* [TASK DETAILS]
Quote the material verbatim from its first line through the line containing "The width and", including both of those lines, and omit the pictures.

* [SOURCE MATERIAL]
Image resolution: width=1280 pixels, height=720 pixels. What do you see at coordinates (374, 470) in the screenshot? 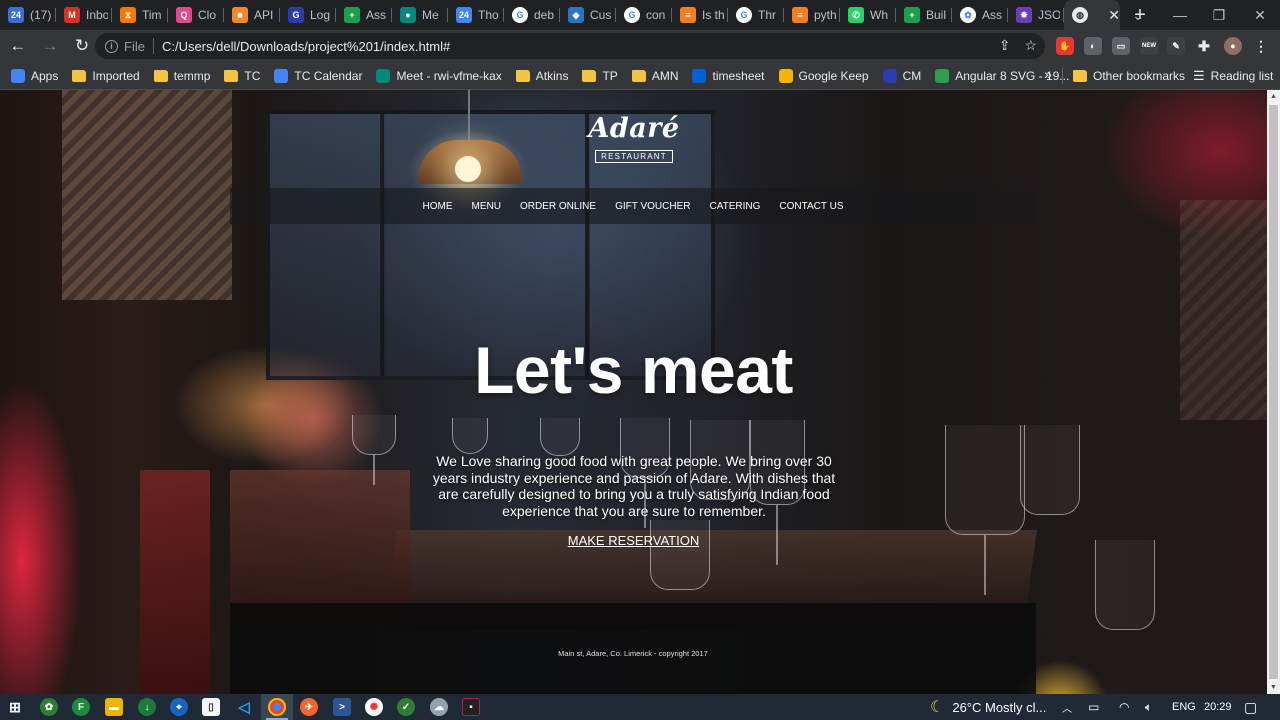
I see `glass-stem` at bounding box center [374, 470].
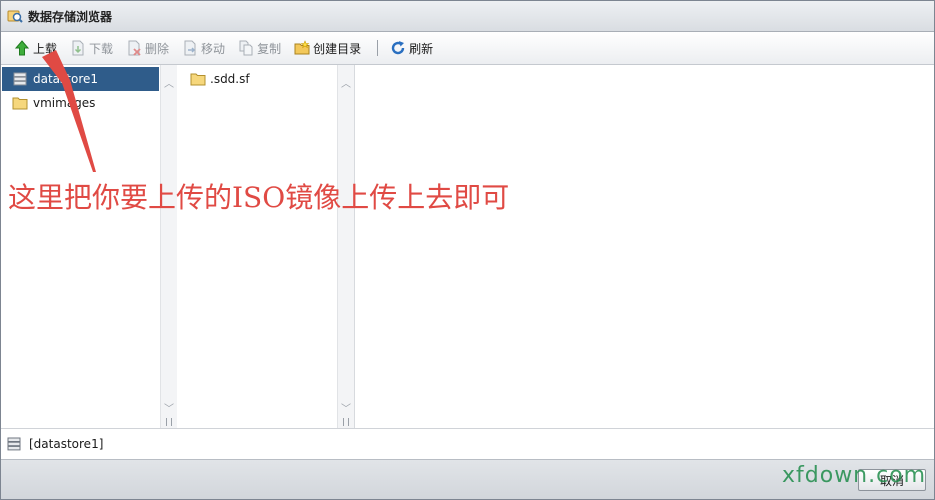 The width and height of the screenshot is (935, 500). Describe the element at coordinates (214, 48) in the screenshot. I see `move-label: 移动` at that location.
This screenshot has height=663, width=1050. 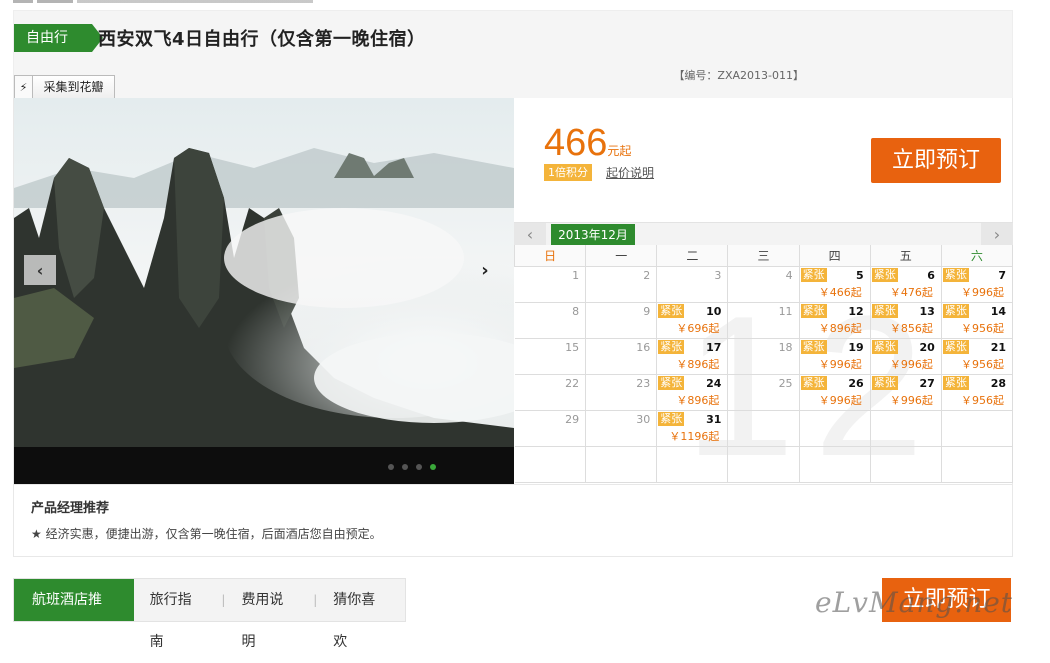 What do you see at coordinates (269, 614) in the screenshot?
I see `tab-cost: 费用说明` at bounding box center [269, 614].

* [WRITTEN SOLUTION]
Image resolution: width=1280 pixels, height=720 pixels. What do you see at coordinates (374, 470) in the screenshot? 
I see `glass-stem` at bounding box center [374, 470].
 The width and height of the screenshot is (935, 500). Describe the element at coordinates (214, 48) in the screenshot. I see `move-label: 移动` at that location.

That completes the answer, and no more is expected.